Novartis n’achète pas d’emblée une licence unique et irrévocable pour un produit nommé. L’accord lui donne plusieurs options permettant d’obtenir des droits exclusifs sur plusieurs produits. Cette structure séquence le risque: le groupe peut évaluer la compatibilité de la technologie avec différentes molécules avant d’exercer chaque option et d’engager la totalité du développement correspondant.
Le chiffre qu’il ne faut pas mal lire
Le visuel pédagogique: une option en quatre étages
Ce que Novartis cherche probablement à acheter
Le premier bénéfice potentiel est humain: réduire le temps et la complexité d’administration. Le deuxième est opérationnel: une injection plus courte peut augmenter la capacité des centres de soins. Le troisième est concurrentiel: lorsque plusieurs traitements obtiennent des résultats cliniques proches, le mode d’administration peut influencer le choix du médecin et du patient.

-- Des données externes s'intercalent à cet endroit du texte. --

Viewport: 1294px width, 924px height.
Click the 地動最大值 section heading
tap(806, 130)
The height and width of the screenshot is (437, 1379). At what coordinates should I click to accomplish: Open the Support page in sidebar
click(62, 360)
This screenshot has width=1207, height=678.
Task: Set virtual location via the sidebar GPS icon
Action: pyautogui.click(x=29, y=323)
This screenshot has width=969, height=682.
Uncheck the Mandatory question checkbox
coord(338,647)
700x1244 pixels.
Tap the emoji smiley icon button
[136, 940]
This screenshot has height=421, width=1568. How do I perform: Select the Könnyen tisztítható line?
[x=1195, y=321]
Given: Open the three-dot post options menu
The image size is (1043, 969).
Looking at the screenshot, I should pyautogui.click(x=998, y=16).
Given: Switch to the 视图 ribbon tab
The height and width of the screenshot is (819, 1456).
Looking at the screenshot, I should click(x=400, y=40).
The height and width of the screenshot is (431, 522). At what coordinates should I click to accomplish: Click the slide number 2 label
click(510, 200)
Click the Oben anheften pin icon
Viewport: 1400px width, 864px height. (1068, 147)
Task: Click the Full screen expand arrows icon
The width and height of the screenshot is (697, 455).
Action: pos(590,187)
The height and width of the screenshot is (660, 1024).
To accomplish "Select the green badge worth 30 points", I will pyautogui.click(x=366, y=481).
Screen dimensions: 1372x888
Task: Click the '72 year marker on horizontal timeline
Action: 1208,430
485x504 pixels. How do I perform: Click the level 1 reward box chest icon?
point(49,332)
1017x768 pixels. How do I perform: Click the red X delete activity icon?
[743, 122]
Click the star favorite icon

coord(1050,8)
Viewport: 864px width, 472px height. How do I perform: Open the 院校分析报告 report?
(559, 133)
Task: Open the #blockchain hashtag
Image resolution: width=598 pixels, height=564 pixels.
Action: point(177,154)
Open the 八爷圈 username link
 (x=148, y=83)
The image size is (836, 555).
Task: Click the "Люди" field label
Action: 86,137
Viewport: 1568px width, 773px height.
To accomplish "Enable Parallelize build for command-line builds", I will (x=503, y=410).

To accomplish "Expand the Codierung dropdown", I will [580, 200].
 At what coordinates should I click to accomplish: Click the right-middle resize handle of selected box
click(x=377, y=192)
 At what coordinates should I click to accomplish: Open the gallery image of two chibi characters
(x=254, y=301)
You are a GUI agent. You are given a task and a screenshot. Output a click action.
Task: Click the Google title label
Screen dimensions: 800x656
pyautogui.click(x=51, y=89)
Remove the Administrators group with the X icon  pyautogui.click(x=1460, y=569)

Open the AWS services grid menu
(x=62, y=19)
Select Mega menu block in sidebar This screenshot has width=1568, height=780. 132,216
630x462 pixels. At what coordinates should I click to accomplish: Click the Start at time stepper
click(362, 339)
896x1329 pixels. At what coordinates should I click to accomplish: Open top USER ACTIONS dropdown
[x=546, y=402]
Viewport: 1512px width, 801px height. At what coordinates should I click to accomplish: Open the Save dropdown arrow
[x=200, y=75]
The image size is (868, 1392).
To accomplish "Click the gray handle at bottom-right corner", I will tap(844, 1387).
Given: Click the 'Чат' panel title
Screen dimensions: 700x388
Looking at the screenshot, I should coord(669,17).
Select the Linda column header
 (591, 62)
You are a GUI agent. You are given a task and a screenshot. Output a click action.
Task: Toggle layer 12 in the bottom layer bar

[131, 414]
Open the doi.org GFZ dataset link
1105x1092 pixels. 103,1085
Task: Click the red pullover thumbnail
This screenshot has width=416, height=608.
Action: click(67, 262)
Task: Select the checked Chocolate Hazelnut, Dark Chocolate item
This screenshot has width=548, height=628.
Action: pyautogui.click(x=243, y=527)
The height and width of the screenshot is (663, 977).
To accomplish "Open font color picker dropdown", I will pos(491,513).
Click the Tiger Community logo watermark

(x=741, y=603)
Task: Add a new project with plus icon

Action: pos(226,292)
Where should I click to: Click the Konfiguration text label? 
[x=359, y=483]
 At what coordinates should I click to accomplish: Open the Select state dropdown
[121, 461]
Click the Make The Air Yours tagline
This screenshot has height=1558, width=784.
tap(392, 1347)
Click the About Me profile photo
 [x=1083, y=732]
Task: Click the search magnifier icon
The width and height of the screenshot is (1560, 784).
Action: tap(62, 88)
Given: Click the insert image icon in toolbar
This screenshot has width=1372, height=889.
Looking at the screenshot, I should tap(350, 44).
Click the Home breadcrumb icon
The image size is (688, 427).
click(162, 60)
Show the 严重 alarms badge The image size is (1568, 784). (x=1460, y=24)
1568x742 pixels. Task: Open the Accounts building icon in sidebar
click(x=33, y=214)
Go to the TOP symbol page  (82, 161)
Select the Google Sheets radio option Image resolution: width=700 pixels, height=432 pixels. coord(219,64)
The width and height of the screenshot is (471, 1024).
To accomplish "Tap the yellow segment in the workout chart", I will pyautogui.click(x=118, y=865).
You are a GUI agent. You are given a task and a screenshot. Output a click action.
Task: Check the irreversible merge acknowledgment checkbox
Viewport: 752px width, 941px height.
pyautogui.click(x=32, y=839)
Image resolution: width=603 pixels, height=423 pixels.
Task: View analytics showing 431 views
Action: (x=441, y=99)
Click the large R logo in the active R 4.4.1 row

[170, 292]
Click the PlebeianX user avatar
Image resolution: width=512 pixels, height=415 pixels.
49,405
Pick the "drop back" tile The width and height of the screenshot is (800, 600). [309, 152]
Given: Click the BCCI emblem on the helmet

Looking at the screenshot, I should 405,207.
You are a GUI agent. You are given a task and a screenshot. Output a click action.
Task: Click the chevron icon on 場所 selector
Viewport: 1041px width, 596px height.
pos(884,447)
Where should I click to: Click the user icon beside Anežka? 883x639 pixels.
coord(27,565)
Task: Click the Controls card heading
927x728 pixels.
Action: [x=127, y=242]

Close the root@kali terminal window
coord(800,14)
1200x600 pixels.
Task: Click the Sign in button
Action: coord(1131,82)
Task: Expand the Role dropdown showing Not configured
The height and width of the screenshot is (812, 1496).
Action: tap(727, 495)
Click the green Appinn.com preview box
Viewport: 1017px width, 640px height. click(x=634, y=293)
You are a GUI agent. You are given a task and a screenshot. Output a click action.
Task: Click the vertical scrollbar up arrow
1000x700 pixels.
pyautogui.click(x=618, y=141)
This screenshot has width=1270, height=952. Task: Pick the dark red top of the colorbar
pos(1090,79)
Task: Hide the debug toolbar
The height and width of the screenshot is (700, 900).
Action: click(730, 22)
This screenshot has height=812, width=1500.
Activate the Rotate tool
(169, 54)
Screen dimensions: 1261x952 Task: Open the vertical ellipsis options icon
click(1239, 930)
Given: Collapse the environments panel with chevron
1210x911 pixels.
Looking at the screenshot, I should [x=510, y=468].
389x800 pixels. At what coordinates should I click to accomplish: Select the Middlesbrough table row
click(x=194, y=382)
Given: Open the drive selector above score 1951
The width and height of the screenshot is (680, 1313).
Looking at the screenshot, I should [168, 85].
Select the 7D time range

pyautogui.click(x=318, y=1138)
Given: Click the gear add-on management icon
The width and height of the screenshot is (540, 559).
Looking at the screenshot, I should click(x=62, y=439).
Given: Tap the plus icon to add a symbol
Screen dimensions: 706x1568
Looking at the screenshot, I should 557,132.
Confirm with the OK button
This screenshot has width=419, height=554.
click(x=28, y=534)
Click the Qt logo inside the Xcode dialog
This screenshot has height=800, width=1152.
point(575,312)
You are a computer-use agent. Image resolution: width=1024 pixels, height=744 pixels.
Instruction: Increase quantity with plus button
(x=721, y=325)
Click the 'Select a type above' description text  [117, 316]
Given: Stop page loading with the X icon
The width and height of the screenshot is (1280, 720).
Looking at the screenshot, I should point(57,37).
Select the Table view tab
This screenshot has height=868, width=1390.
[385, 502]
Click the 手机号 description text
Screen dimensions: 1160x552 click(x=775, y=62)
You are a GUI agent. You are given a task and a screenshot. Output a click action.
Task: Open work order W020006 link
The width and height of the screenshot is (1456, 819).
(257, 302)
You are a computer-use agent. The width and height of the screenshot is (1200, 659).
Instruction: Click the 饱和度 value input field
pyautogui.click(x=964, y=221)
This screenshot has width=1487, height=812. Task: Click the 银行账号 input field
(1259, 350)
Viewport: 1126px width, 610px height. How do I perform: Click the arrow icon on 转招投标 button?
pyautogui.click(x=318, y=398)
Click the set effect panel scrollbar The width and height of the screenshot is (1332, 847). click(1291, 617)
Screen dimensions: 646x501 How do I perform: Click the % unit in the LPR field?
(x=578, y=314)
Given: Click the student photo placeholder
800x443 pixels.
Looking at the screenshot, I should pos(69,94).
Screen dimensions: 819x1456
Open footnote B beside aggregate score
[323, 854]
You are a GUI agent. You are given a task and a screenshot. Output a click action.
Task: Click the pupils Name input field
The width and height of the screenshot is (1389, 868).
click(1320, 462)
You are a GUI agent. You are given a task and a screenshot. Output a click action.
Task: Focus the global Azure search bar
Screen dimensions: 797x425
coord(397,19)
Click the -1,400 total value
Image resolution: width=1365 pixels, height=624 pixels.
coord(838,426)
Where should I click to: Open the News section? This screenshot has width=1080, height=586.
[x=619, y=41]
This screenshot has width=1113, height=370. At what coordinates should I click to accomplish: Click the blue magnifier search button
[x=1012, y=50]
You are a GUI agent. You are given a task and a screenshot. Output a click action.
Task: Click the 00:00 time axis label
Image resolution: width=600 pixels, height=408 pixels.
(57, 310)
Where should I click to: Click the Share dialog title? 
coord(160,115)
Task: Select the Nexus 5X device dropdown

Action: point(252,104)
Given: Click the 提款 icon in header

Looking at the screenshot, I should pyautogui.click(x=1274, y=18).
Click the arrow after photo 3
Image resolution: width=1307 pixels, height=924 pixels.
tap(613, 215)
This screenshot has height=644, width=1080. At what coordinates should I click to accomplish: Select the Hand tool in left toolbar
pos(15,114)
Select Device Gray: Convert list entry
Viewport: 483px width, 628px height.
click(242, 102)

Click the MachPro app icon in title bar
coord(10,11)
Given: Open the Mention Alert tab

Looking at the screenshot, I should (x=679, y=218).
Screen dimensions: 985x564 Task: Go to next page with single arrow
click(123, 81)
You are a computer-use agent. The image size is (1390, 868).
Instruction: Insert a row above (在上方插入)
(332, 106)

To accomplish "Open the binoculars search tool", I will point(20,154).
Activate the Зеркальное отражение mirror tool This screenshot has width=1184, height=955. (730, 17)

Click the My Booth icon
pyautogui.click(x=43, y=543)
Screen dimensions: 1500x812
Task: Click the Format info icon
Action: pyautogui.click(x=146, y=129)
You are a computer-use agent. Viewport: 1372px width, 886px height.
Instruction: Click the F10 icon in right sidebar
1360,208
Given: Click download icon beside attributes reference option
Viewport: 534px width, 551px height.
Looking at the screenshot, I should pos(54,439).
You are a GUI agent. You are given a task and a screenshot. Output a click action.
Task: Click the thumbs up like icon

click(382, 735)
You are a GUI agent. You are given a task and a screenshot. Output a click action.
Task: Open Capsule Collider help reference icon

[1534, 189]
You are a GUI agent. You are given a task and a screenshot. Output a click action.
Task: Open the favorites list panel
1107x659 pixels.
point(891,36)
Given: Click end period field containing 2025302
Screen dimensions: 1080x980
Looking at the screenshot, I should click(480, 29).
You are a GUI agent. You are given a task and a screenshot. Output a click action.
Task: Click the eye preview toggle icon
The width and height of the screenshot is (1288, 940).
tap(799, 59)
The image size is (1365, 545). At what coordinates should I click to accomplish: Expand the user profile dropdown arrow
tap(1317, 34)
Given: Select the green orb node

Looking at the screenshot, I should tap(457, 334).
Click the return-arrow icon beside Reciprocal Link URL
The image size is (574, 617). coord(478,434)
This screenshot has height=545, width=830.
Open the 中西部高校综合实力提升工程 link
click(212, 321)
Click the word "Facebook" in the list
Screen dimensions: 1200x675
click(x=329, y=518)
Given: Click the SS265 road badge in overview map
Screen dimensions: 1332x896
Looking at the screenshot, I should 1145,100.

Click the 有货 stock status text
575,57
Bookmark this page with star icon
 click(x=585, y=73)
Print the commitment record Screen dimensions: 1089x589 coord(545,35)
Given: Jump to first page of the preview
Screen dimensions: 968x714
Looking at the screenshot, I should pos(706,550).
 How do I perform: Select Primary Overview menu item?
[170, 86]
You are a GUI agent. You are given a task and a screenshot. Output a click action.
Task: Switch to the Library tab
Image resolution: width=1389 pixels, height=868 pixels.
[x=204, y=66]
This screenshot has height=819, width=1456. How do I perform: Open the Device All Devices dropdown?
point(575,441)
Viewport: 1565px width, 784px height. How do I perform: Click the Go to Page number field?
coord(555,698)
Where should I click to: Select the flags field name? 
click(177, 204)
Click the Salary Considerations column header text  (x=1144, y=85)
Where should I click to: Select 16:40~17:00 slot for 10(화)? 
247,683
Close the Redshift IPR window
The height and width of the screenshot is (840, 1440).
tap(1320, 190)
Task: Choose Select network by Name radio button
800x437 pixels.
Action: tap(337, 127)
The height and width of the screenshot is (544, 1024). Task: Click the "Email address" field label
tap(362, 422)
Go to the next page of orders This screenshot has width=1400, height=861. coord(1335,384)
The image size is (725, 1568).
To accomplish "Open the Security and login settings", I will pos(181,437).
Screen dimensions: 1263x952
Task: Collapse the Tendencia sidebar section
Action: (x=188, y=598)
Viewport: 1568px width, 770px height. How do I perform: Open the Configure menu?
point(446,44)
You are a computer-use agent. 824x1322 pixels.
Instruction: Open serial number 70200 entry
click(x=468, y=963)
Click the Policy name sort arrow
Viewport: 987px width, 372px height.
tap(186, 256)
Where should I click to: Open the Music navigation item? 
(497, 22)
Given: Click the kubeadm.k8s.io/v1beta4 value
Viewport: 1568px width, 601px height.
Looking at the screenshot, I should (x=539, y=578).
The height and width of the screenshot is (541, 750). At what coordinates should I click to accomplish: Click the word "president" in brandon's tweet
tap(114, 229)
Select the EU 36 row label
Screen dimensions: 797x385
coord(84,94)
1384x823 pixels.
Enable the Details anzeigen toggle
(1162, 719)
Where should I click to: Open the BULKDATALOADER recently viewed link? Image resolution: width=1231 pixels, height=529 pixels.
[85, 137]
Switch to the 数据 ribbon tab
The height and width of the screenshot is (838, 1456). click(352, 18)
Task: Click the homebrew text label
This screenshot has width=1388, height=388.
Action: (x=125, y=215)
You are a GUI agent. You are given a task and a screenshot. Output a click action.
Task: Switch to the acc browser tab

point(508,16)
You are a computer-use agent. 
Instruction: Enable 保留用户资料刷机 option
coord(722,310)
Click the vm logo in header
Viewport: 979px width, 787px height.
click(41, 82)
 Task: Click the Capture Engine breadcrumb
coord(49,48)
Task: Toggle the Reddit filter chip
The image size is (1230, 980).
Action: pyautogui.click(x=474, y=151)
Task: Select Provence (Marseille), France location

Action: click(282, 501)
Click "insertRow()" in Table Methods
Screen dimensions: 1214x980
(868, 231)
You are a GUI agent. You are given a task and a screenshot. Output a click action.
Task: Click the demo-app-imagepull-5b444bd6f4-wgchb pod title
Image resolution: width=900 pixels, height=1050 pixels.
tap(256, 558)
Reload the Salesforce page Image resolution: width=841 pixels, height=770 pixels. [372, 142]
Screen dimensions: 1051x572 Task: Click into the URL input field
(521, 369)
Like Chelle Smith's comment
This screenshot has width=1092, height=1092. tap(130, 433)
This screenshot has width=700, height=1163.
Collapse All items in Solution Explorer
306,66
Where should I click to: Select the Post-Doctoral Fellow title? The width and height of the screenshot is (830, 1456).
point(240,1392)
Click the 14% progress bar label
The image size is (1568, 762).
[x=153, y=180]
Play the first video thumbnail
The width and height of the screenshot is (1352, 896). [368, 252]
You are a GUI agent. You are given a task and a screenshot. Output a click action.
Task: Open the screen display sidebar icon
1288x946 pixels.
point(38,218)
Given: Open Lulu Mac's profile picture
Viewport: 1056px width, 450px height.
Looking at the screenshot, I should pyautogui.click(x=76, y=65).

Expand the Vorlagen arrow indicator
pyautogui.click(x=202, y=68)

Un quatrième bénéfice est parfois la gestion du cycle de vie d’une franchise. Une nouvelle formulation peut différencier un produit, maintenir l’engagement des patients ou soutenir de nouveaux brevets spécifiques. Mais ce résultat n’est jamais automatique. La protection intellectuelle dépend des molécules, des juridictions et des brevets accordés; elle ne peut pas être déduite du seul communiqué d’Alteogen. L’accord signale une intention stratégique, pas un allongement déjà acquis de l’exclusivité.
La discrétion sur les produits est également logique. Divulguer trop tôt les molécules retenues informerait les concurrents sur les priorités de Novartis. Pour l’investisseur, cette confidentialité empêche néanmoins tout calcul sérieux. Sans connaître les franchises, leurs ventes, leurs échéances de brevets, les coûts de développement et les taux de redevance, impossible d’estimer une valeur actuelle nette.
Ce que l’accord révèle
Novartis achète l’accès à une plateforme susceptible de convertir plusieurs perfusions en injections. Cette option peut améliorer l’usage des produits et la gestion de leur cycle de vie sans reconstruire la technologie en interne.
Ce qui reste inconnu
Les molécules, ventes concernées, coûts de développement, redevances et protections brevetaires ne sont pas publiés. Il est donc impossible de chiffrer la valeur créée pour Novartis ou sa transmission à Brederode.
La juste place dans Brederode
Pour Brederode, cet accord est plus intéressant comme preuve de méthode que comme événement d’actif net à court terme. Novartis combine recherche interne, extensions d’indication et accès à des plateformes externes. La veille sur la participation permet ainsi de comprendre ce que le holding possède vraiment derrière une ligne de 107,69 millions d’euros: non seulement un catalogue de médicaments, mais une organisation capable d’acheter de la modularité technologique.
La prudence reste double. D’une part, la participation Novartis elle-même ne représentait qu’environ 2,6 % des fonds propres de Brederode au 31 mars. D’autre part, l’accord ALT-B4 n’est qu’un élément de Novartis. Même très réussi, son effet se diffuserait à travers ces deux étages avant d’atteindre l’actionnaire du holding. C’est une pièce de la thèse, pas la thèse entière.